Speaking at the Federal Reserve Bank of Kansas City Economic Symposium in Jackson Hole, Wyo., Bernanke said the U.S. economy faces "daunting" challenges, five years after "significant financial stresses first emerged" in August 2007.
"The stagnation of the labor market in particular is a grave concern not only because of the enormous suffering and waste of human talent it entails, but also because persistently high levels of unemployment will wreak structural damage on our economy that could last for many years," he said.
"Over the past five years, the Federal Reserve has acted to support economic growth and foster job creation, and it is important to achieve further progress, particularly in the labor market," Bernanke said. "Taking due account of the uncertainties and limits of its policy tools, the Federal Reserve will provide additional policy accommodation as needed to promote a stronger economic recovery and sustained improvement in labor market conditions in a context of price stability."
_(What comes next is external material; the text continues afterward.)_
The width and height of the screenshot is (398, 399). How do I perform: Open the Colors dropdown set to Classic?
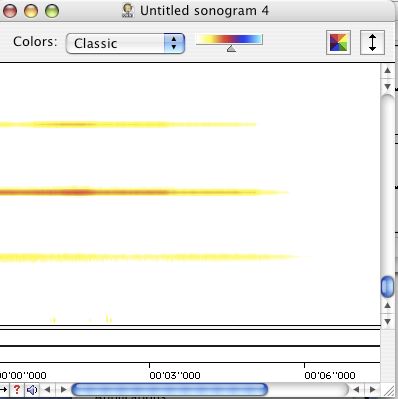(x=125, y=43)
The Fed chairman said "a number of headwinds" are responsible for the slow recovery from the most severe economic downturn since the Great Depression -- including persistently low levels of activity in the housing market, budget restrictions and spending cuts at the federal and state level, and "stresses in credit and financial markets."
"Earlier in the recovery, limited credit availability was an important factor holding back growth, and tight borrowing conditions for some potential homebuyers and small businesses remain a problem today," he said. "More recently, however, a major source of financial strains has been uncertainty about developments in Europe. These strains are most problematic for the Europeans, of course, but through global trade and financial linkages, the effects of the European situation on the U.S. economy are significant as well."
Minutes of the Federal Open Market Committee August meeting, released last week, indicated members of the policy making committee "judged that additional monetary accommodation would likely be warranted fairly soon unless incoming information pointed to a substantial and sustainable strengthening in the pace of the economic recovery."